Strange token rate behavior at gpt4o vision model

Hi everyone! I’m using gpt4o model for the task of video understanding. From video I take a frame per second and send it to the model. Here is my simplified code:

import cv2
import base64

def process_videos(video_paths, seconds_per_frame=1):
    all_base64Frames = []
    
    for video_path in video_paths:
        base64Frames = []
        video = cv2.VideoCapture(video_path)
        total_frames = int(video.get(cv2.CAP_PROP_FRAME_COUNT))
        fps = video.get(cv2.CAP_PROP_FPS)
        frames_to_skip = int(fps * seconds_per_frame)
        curr_frame = 0

        while curr_frame < total_frames - 1:
            video.set(cv2.CAP_PROP_POS_FRAMES, curr_frame)
            success, frame = video.read()
            if not success:
                break
            _, buffer = cv2.imencode(".jpg", frame)
            base64Frames.append(base64.b64encode(buffer).decode("utf-8"))
            curr_frame += frames_to_skip
        video.release()
        
        all_base64Frames.extend(base64Frames)

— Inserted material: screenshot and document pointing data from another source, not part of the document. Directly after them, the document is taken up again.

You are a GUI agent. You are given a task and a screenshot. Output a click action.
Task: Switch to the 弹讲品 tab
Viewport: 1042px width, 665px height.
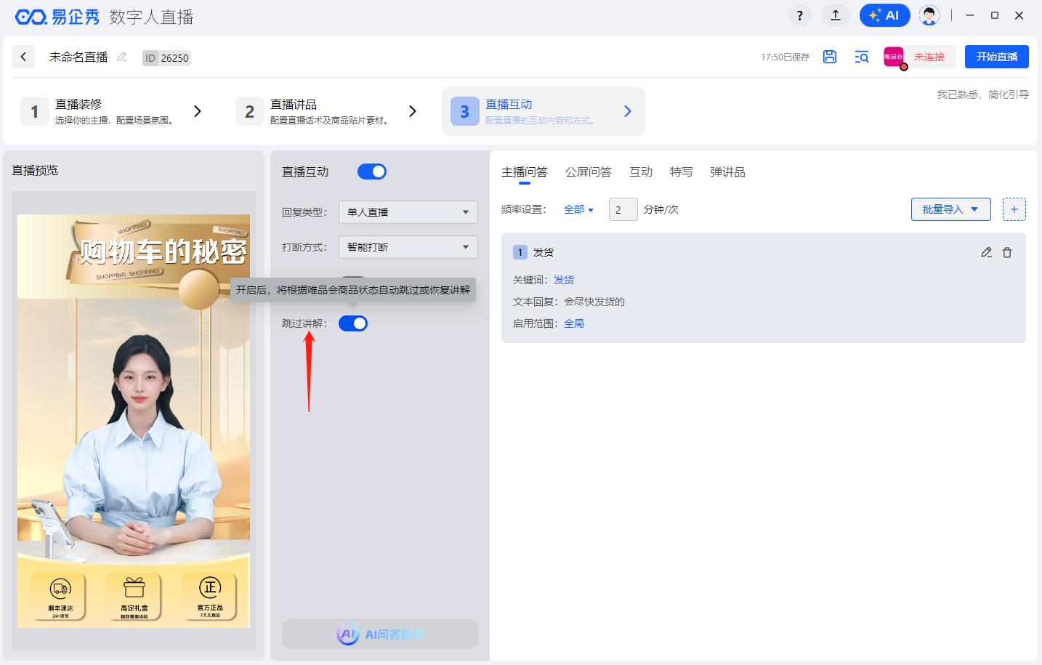tap(727, 172)
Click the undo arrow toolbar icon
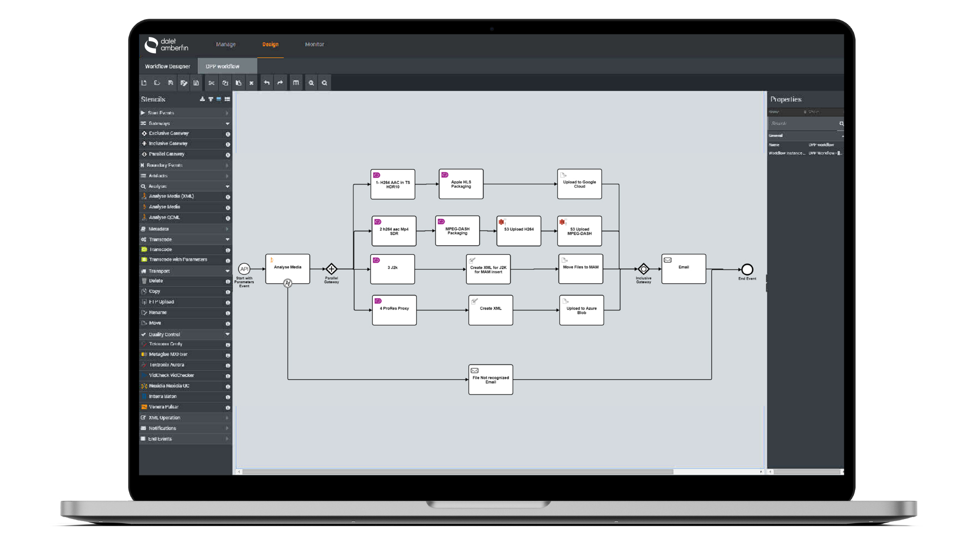Image resolution: width=972 pixels, height=547 pixels. tap(267, 83)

    return all_base64Frames

def get_markdown_content(client, base64Frames, question, model, prompt):
    messages = [
        {
            "role": "system",
            "content": prompt,
        },
        {
            "role": "user",
            "content": [
                {"type": "text", "text": "These are frames from multiple videos. Each frame has a timestamp in the top right corner."},
                *[
                    {
                        "type": "image_url",
                        "image_url": {
                            "url": f"data:image/jpg;base64,{x}",
                            "detail": "low",
                        },
                    }
                    for x in base64Frames
                ],
                f"Analyze the scenes in all videos and answer the question: {question}. ",
            ],
        },
    ]

    response = client.chat.completions.create(
        model=model,
        messages=messages,
        temperature=0,
    )

    markdown_content = response.choices[0].message.content
    prompt_tokens = response.usage.prompt_tokens
    return markdown_content, prompt_tokens

if __name__ == "__main__":
    from openai import OpenAI
    video_path = ["/Users/anvarganiev/Downloads/test_video_1.mp4"] 
    question = "describe the video"
    prompt = "You are generating a video summary. The video frames contain a timestamp in the top right corner. Please extract this timestamp from the frames and include it in your description. Use the timestamp to structure your answer to the given question. Respond in Markdown format."
    tokens = dict(
        OPENAI_TOKEN="***",
        OPENAI_ORG="org-***",
        OPENAI_PROJECT="***",
        OPENAI_MODEL="gpt-4o"
    )

    client = OpenAI(
        api_key=tokens["OPENAI_TOKEN"],
        organization=tokens["OPENAI_ORG"],
        project=tokens["OPENAI_PROJECT"],
    )
    base64Frames = process_videos(video_path)
    markdown_content, prompt_tokens = get_markdown_content(
        client, base64Frames, question, tokens['OPENAI_MODEL'], prompt
    )
    print("Markdown Content:")
    print(markdown_content)
    print(f"Prompt Tokens Used: {prompt_tokens}")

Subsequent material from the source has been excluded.